Today I mounted the J1772 charge port in the old gas filler and gathered the parts needed to install the interface for my charger.
I checked cell connections and measured for HV leakage to car chassis, all good.
I looked into GFCI breakers for the charge cord to replace the standard for improved safety.


----------



## slimdawg (Mar 7, 2012)

Adjusted the settings on the controller for a better acceleration from a dead stop took a few hours of tweaking but happy with the results 

http://youtu.be/XIvc4_JeIBY


----------



## EVfun (Mar 14, 2010)

I did that too! I turned the zilla battery amps up from 300 to 360 and turned the motor amps up from 900 to 1000. It kicks off in 3rd gear a little better and is much stronger from 10 mph up. It makes using 2nd around town less desirable as it offers less performance above 30 mph.


----------



## davidmillin (Dec 14, 2013)

Replaced spigot bearing in the flywheel. fitted end mounting plate drilled holes in engine bay and bolted it up. began mounting controller and potbox. All in all a great day working on my conversion


----------



## tchapin (Feb 2, 2011)

I finally found time to work on the electric "clutch" on my ford 8n tractor conversion. The conversion was clutch-less and after running it a while I found that the driver would get into a quick thinking position and jump on the clutch pedal first instead of closing the hand throttle causing the tractor to plow into whatever was in its way.

 I hooked up a second pot (50K) to the clutch pedal. It works more like a foot throttle that slows the tractor to a smooth stop from whatever speed the hand throttle is set.

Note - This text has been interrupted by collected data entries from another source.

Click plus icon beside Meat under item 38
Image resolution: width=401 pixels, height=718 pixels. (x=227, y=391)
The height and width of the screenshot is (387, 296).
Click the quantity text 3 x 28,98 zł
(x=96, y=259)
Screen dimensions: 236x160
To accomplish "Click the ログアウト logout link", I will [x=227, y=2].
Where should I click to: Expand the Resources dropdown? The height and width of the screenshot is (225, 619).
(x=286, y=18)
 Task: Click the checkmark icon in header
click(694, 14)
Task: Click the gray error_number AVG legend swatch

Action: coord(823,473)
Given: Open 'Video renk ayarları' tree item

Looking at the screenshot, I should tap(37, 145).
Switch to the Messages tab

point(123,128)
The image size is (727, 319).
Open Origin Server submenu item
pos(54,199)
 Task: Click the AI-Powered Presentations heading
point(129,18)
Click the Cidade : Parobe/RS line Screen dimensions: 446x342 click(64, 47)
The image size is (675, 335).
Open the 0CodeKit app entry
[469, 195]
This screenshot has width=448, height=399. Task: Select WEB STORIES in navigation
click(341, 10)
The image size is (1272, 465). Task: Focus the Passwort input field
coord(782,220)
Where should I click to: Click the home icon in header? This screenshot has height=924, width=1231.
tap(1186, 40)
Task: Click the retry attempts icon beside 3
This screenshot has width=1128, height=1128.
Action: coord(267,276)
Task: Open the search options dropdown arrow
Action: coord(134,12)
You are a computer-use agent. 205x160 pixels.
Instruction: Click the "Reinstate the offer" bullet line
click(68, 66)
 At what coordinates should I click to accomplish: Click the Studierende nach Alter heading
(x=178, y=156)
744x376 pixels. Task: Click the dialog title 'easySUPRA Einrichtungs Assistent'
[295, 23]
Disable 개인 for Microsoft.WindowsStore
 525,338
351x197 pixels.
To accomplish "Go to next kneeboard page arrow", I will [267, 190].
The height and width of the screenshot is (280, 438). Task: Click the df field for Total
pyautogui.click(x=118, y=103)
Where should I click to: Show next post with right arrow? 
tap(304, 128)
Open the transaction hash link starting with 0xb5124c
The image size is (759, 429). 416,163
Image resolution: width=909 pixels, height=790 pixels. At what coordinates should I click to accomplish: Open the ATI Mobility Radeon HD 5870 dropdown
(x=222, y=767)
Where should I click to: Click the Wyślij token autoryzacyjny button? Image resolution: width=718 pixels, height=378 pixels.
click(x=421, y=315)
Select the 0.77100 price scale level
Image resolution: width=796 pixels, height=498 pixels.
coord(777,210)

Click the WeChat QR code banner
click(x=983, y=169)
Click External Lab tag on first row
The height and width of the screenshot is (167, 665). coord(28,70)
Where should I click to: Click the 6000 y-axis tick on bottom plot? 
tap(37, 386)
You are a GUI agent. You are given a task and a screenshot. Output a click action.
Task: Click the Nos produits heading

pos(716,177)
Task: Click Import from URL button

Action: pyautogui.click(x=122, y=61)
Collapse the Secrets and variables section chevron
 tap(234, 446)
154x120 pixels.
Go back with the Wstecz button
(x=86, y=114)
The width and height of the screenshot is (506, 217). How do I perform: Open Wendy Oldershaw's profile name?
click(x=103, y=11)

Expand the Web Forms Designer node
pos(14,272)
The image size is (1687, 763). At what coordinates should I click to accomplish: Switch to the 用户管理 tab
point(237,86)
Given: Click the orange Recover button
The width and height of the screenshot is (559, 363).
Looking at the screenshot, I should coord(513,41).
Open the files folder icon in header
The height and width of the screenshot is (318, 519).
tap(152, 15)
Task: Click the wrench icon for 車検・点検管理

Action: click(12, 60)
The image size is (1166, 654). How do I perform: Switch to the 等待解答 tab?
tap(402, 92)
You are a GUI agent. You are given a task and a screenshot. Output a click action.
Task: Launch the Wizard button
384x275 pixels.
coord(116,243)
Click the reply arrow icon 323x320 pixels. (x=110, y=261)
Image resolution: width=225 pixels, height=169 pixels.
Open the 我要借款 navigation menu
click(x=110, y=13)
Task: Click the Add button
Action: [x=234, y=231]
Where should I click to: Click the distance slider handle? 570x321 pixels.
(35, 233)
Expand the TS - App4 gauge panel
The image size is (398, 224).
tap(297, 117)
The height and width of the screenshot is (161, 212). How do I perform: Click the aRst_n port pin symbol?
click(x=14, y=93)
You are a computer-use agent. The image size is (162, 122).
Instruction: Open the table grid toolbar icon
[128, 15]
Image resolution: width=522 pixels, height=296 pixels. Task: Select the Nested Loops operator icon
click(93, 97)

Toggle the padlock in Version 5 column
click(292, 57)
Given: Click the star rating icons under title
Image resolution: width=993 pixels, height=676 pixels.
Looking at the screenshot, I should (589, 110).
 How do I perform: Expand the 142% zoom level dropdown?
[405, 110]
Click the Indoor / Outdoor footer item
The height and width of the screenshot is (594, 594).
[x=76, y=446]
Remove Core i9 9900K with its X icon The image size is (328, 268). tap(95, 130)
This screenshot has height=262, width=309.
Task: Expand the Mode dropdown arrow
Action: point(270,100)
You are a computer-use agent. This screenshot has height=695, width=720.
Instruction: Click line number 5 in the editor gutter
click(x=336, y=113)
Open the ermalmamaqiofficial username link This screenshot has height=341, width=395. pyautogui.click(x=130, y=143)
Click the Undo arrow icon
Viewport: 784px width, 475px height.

Makes it more user friendly and very similar to the traditional clutch operation.


----------



## davidmillin (Dec 14, 2013)

I finished mounting the controller and pot box and discovered some removable rubber bungs that will enable me to feed wires from the engine bay into the passenger compartment without needing to drill anywhere.


----------



## davidmillin (Dec 14, 2013)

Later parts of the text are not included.